### What the task asks
Set down all the lines below, each one exactly as shown.

### Listed records
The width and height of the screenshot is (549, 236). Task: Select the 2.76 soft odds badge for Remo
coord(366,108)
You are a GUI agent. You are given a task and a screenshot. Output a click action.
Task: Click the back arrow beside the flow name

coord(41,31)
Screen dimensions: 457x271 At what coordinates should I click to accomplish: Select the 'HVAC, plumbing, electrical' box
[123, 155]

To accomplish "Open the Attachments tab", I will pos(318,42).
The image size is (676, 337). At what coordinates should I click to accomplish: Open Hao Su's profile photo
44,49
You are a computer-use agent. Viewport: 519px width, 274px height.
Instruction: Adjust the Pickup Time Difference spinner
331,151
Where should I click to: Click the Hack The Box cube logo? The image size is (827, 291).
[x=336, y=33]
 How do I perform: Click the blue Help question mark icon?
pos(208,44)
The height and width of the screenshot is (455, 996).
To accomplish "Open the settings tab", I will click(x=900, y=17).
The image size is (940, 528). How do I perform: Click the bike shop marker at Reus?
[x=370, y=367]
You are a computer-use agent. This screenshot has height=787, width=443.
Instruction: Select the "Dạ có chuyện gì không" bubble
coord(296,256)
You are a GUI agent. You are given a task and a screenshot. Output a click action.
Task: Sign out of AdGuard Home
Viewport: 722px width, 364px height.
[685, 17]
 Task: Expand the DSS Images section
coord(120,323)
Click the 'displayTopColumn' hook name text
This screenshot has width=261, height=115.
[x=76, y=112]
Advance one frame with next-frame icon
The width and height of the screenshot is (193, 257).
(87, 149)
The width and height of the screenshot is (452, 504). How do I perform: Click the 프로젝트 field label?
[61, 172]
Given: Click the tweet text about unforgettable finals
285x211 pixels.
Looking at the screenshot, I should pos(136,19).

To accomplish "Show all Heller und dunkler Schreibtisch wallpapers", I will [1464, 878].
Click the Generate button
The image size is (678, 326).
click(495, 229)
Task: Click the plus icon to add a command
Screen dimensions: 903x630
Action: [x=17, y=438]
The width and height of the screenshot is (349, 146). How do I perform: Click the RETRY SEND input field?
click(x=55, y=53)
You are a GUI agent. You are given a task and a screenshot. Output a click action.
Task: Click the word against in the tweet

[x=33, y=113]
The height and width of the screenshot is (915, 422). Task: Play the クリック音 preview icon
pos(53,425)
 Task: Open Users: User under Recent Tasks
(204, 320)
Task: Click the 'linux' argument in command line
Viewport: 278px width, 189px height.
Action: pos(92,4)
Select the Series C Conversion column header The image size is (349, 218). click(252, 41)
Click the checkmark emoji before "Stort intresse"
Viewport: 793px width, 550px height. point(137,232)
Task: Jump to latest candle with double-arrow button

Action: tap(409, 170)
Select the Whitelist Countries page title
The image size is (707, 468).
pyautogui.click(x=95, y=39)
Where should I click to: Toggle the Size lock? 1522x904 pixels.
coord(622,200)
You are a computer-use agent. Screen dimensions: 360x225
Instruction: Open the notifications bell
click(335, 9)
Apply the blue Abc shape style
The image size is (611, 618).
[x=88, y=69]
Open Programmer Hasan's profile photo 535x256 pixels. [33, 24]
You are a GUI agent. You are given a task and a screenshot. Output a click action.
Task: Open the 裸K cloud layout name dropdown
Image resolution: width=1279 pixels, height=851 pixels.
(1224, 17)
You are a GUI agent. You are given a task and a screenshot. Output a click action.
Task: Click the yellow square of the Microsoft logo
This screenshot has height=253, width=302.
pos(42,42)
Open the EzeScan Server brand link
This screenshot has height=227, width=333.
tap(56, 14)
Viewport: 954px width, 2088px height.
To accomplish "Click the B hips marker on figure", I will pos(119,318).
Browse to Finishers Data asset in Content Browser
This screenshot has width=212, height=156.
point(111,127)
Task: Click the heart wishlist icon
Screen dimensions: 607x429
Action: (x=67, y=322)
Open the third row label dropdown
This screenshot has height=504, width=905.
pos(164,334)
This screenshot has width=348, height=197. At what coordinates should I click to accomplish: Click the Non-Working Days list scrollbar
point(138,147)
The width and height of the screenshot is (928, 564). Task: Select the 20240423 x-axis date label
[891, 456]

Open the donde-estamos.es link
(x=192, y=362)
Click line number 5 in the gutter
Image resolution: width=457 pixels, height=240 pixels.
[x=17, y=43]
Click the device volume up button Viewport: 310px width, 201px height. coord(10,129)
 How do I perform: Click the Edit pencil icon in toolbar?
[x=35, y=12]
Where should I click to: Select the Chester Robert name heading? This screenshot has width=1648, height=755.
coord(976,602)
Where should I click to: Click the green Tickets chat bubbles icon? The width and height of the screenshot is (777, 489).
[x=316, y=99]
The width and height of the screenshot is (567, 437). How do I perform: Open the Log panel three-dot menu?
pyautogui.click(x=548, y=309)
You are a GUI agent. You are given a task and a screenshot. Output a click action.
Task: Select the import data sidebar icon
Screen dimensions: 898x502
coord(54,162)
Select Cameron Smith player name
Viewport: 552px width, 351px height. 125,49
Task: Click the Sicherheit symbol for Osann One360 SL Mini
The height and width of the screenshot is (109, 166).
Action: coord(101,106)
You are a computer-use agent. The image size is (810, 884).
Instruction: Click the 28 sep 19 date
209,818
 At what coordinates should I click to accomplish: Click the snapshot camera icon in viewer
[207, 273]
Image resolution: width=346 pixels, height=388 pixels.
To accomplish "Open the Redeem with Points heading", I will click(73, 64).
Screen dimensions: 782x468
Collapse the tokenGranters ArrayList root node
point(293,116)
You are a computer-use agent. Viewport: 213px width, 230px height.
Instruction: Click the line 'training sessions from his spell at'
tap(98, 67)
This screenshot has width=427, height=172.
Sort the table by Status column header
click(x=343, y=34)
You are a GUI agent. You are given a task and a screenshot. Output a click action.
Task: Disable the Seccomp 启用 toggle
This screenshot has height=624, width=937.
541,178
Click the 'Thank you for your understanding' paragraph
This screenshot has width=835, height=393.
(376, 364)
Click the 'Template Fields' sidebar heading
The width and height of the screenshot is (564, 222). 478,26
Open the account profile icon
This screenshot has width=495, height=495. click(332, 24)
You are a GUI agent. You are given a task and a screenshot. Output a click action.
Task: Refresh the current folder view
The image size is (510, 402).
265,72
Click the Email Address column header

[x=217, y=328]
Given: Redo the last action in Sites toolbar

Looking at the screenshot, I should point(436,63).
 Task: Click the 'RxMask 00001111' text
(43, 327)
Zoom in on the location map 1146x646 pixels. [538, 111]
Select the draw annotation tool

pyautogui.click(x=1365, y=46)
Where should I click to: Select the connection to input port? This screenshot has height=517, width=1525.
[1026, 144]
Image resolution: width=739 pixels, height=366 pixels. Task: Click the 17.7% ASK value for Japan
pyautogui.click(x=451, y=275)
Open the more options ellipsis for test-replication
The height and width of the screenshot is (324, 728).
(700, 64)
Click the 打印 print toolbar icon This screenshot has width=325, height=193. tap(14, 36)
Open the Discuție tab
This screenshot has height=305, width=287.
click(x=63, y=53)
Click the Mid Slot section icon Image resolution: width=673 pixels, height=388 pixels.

### Answer to this exercise
The width and height of the screenshot is (549, 236). Task: Select the 2.76 soft odds badge for Remo
coord(366,108)
You are a GUI agent. You are given a task and a screenshot. Output a click action.
Task: Click the back arrow beside the flow name

coord(41,31)
Screen dimensions: 457x271 At what coordinates should I click to accomplish: Select the 'HVAC, plumbing, electrical' box
[123, 155]

To accomplish "Open the Attachments tab", I will pos(318,42).
The image size is (676, 337). At what coordinates should I click to accomplish: Open Hao Su's profile photo
44,49
You are a computer-use agent. Viewport: 519px width, 274px height.
Instruction: Adjust the Pickup Time Difference spinner
331,151
Where should I click to: Click the Hack The Box cube logo? The image size is (827, 291).
[x=336, y=33]
 How do I perform: Click the blue Help question mark icon?
pos(208,44)
The height and width of the screenshot is (455, 996).
To accomplish "Open the settings tab", I will click(x=900, y=17).
The image size is (940, 528). How do I perform: Click the bike shop marker at Reus?
[x=370, y=367]
You are a computer-use agent. This screenshot has height=787, width=443.
Instruction: Select the "Dạ có chuyện gì không" bubble
coord(296,256)
You are a GUI agent. You are given a task and a screenshot. Output a click action.
Task: Sign out of AdGuard Home
Viewport: 722px width, 364px height.
[685, 17]
 Task: Expand the DSS Images section
coord(120,323)
Click the 'displayTopColumn' hook name text
This screenshot has width=261, height=115.
[x=76, y=112]
Advance one frame with next-frame icon
The width and height of the screenshot is (193, 257).
(87, 149)
The width and height of the screenshot is (452, 504). How do I perform: Click the 프로젝트 field label?
[61, 172]
Given: Click the tweet text about unforgettable finals
285x211 pixels.
Looking at the screenshot, I should pos(136,19).

To accomplish "Show all Heller und dunkler Schreibtisch wallpapers", I will [1464, 878].
Click the Generate button
The image size is (678, 326).
click(495, 229)
Task: Click the plus icon to add a command
Screen dimensions: 903x630
Action: [x=17, y=438]
The width and height of the screenshot is (349, 146). How do I perform: Click the RETRY SEND input field?
click(x=55, y=53)
You are a GUI agent. You are given a task and a screenshot. Output a click action.
Task: Click the word against in the tweet

[x=33, y=113]
The height and width of the screenshot is (915, 422). Task: Play the クリック音 preview icon
pos(53,425)
 Task: Open Users: User under Recent Tasks
(204, 320)
Task: Click the 'linux' argument in command line
Viewport: 278px width, 189px height.
Action: pos(92,4)
Select the Series C Conversion column header The image size is (349, 218). click(252, 41)
Click the checkmark emoji before "Stort intresse"
Viewport: 793px width, 550px height. point(137,232)
Task: Jump to latest candle with double-arrow button

Action: tap(409, 170)
Select the Whitelist Countries page title
The image size is (707, 468).
pyautogui.click(x=95, y=39)
Where should I click to: Toggle the Size lock? 1522x904 pixels.
coord(622,200)
You are a computer-use agent. Screen dimensions: 360x225
Instruction: Open the notifications bell
click(335, 9)
Apply the blue Abc shape style
The image size is (611, 618).
[x=88, y=69]
Open Programmer Hasan's profile photo 535x256 pixels. [33, 24]
You are a GUI agent. You are given a task and a screenshot. Output a click action.
Task: Open the 裸K cloud layout name dropdown
Image resolution: width=1279 pixels, height=851 pixels.
(1224, 17)
You are a GUI agent. You are given a task and a screenshot. Output a click action.
Task: Click the yellow square of the Microsoft logo
This screenshot has height=253, width=302.
pos(42,42)
Open the EzeScan Server brand link
This screenshot has height=227, width=333.
tap(56, 14)
Viewport: 954px width, 2088px height.
To accomplish "Click the B hips marker on figure", I will pos(119,318).
Browse to Finishers Data asset in Content Browser
This screenshot has width=212, height=156.
point(111,127)
Task: Click the heart wishlist icon
Screen dimensions: 607x429
Action: (x=67, y=322)
Open the third row label dropdown
This screenshot has height=504, width=905.
pos(164,334)
This screenshot has width=348, height=197. At what coordinates should I click to accomplish: Click the Non-Working Days list scrollbar
point(138,147)
The width and height of the screenshot is (928, 564). Task: Select the 20240423 x-axis date label
[891, 456]

Open the donde-estamos.es link
(x=192, y=362)
Click line number 5 in the gutter
Image resolution: width=457 pixels, height=240 pixels.
[x=17, y=43]
Click the device volume up button Viewport: 310px width, 201px height. coord(10,129)
 How do I perform: Click the Edit pencil icon in toolbar?
[x=35, y=12]
Where should I click to: Select the Chester Robert name heading? This screenshot has width=1648, height=755.
coord(976,602)
Where should I click to: Click the green Tickets chat bubbles icon? The width and height of the screenshot is (777, 489).
[x=316, y=99]
The width and height of the screenshot is (567, 437). How do I perform: Open the Log panel three-dot menu?
pyautogui.click(x=548, y=309)
You are a GUI agent. You are given a task and a screenshot. Output a click action.
Task: Select the import data sidebar icon
Screen dimensions: 898x502
coord(54,162)
Select Cameron Smith player name
Viewport: 552px width, 351px height. 125,49
Task: Click the Sicherheit symbol for Osann One360 SL Mini
The height and width of the screenshot is (109, 166).
Action: coord(101,106)
You are a computer-use agent. The image size is (810, 884).
Instruction: Click the 28 sep 19 date
209,818
 At what coordinates should I click to accomplish: Click the snapshot camera icon in viewer
[207, 273]
Image resolution: width=346 pixels, height=388 pixels.
To accomplish "Open the Redeem with Points heading", I will click(73, 64).
Screen dimensions: 782x468
Collapse the tokenGranters ArrayList root node
point(293,116)
You are a computer-use agent. Viewport: 213px width, 230px height.
Instruction: Click the line 'training sessions from his spell at'
tap(98, 67)
This screenshot has width=427, height=172.
Sort the table by Status column header
click(x=343, y=34)
You are a GUI agent. You are given a task and a screenshot. Output a click action.
Task: Disable the Seccomp 启用 toggle
This screenshot has height=624, width=937.
541,178
Click the 'Thank you for your understanding' paragraph
This screenshot has width=835, height=393.
(376, 364)
Click the 'Template Fields' sidebar heading
The width and height of the screenshot is (564, 222). 478,26
Open the account profile icon
This screenshot has width=495, height=495. click(332, 24)
You are a GUI agent. You are given a task and a screenshot. Output a click action.
Task: Refresh the current folder view
The image size is (510, 402).
265,72
Click the Email Address column header

[x=217, y=328]
Given: Redo the last action in Sites toolbar

Looking at the screenshot, I should point(436,63).
 Task: Click the 'RxMask 00001111' text
(43, 327)
Zoom in on the location map 1146x646 pixels. [538, 111]
Select the draw annotation tool

pyautogui.click(x=1365, y=46)
Where should I click to: Select the connection to input port? This screenshot has height=517, width=1525.
[1026, 144]
Image resolution: width=739 pixels, height=366 pixels. Task: Click the 17.7% ASK value for Japan
pyautogui.click(x=451, y=275)
Open the more options ellipsis for test-replication
The height and width of the screenshot is (324, 728).
(700, 64)
Click the 打印 print toolbar icon This screenshot has width=325, height=193. tap(14, 36)
Open the Discuție tab
This screenshot has height=305, width=287.
click(x=63, y=53)
Click the Mid Slot section icon Image resolution: width=673 pixels, height=388 pixels.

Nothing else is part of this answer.